The online class has only been on for 10 minutes but Sameera’s 6-year-old daughter is already yawning. Her face tilts away from the teacher on her computer screen to the carefree clouds skimming a blue sky beyond the window. Look, ma, it’s shaped like a cat!
Sameera tries to pull her daughter’s attention back, her frown reflecting the worries of a million mums and dads. Parents, take heart. It is true that the pandemic has upended traditional academic routines. But this doesn’t mean that learning will stop or that your child can’t develop theskills necessary to succeed at school. Take some time out to evaluate your goals. Are you trying to replicate school at home or to cultivate an environment in which your child is naturally learning through the day? With a shift in perspective, you might find yourself being grateful for the unexpected opportunities that the pandemic has brought you.
SKILLS FOR SCHOOL
In the early years, all schools look at preparing your child for formal learning by developing fine and gross motor skills, language, numeracy and critical thinking. With a bit of planning and a lot of fun and laughter, these skills are easily accelerated at home by the person best-attuned to the mental and emotional needs of your child: you.
Did you know, for example, that the best way to advance your child’s language skills is to talk to her? Ask her about what she is playing and guide her to think deeper.
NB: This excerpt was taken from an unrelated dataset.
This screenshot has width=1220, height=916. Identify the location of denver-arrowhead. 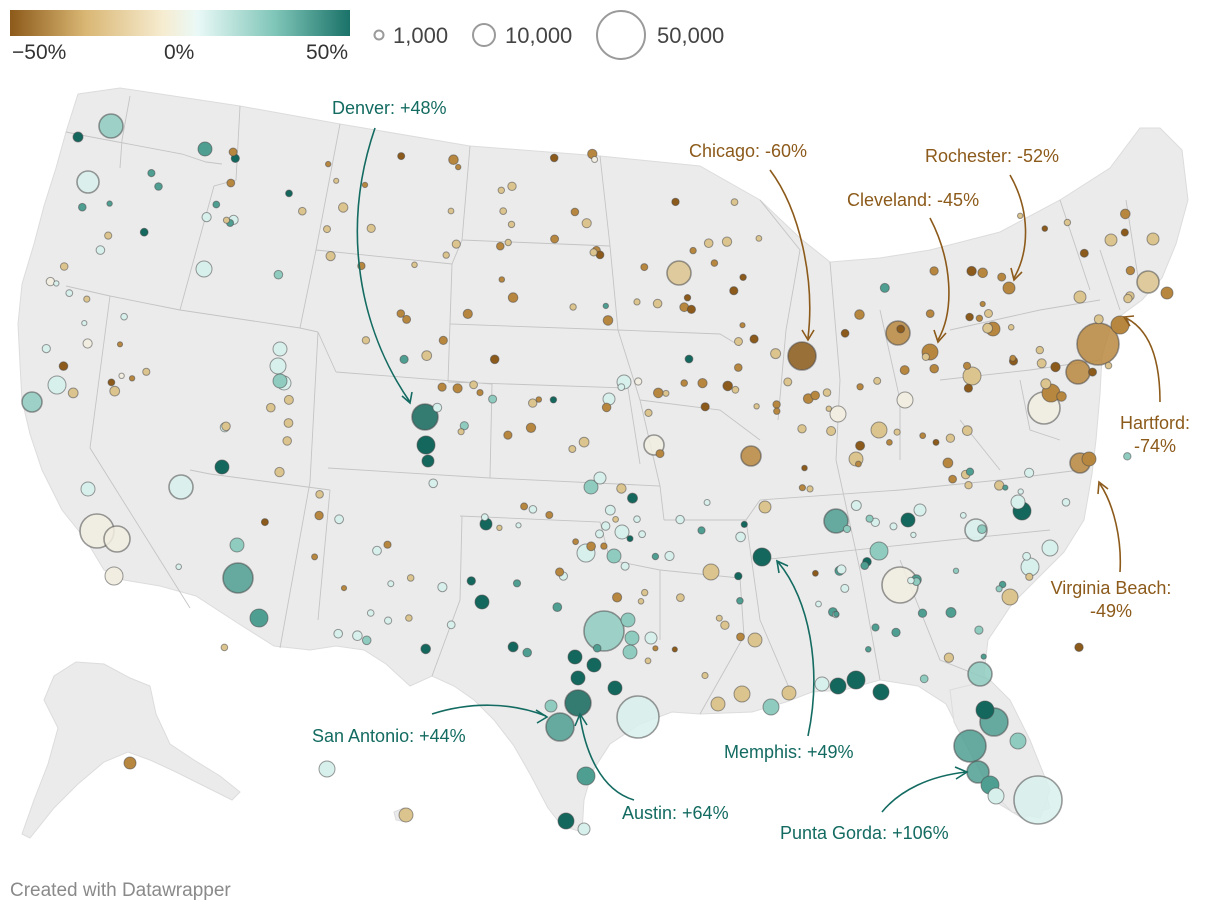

For example, what are all the things she would need to put on a doll’s dinner plate? Can these be grouped into types of food? Or what is the sequence in which she is cooking her pretend meal. Can she teach you what goes first and what to add second? What if more people arrive to share the meal? In just a few moments of play, you’ve enriched language, math and problem-solving skills, all while strengthening the bond with your child.
CLASSROOM IN THE KITCHEN
Put on your thinking hat and look around. Literally everything you see is a portal for play-based learning. Separating dal from rice helps little fingers prepare to hold a pencil firmly soon. Tumbling and rolling while making the bed releases pent-up energy, gives larger muscles a workout and builds co-ordination. Counting spoons and bowls or folding laundry kickstarts mathematical thinking. And an empty cardboard box is the perfect tool for a burst of unbridled creativity while you get your emails and other tasks out of the way.
THE POWER OF PLAY
Play isn’t just for the little ones. It helps older children too. For example, building and acting out a story with every day props and then writing a play or adding grocery bills are engaging, low-stress ways to build creative writing and numerical skills. Similarly, looking at pictures and talking about what’s happening in the world and what other children may be experiencing in different countries can build empathy and a sense of connectedness even when you are isolated at home. Play is also a good way to inculcate life skills and as children learn to pitch in at home.
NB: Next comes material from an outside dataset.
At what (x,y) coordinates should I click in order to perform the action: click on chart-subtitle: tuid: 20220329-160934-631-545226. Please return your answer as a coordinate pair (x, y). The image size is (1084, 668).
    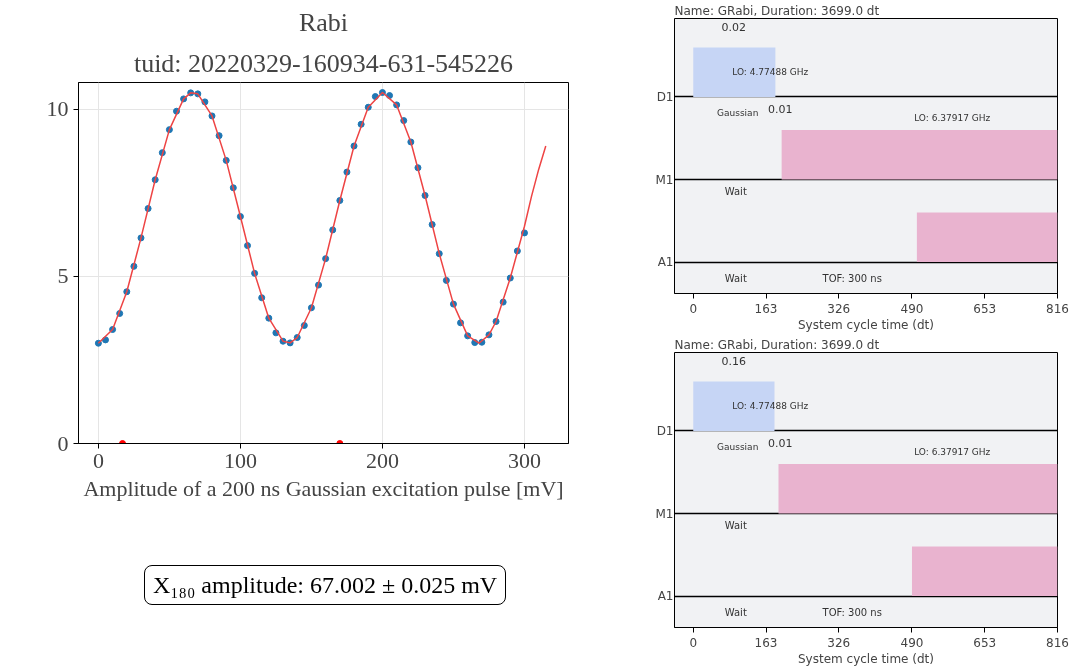
    Looking at the image, I should click on (324, 63).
THE BEST FOUNDATION IS A HAPPY CHILD
It is easy to forget that children experience stress too. Children are quick at absorbing stress around them and playing it back in ways that appears like they are acting up. To be able to help your child in naming big feelings and make sense of them is to equip him with the ability to hold himself in the face of uncertainty. In fact, educators acknowledge that emotional intelligence is the biggest indicator of success in life. In the hurly-burly of a regular school day, these softer skills are sometimes forgotten. The pandemic has offered parents a rare window to give time and honour the feelings of their children. Even in the face of the adversity that so many of us are currently experiencing, a moment taken to remind a child that her feelings are seen and heard and that her view of the world is just as important as any one else’s, can help her learn the socio-emotional skills needed to navigate both school and life.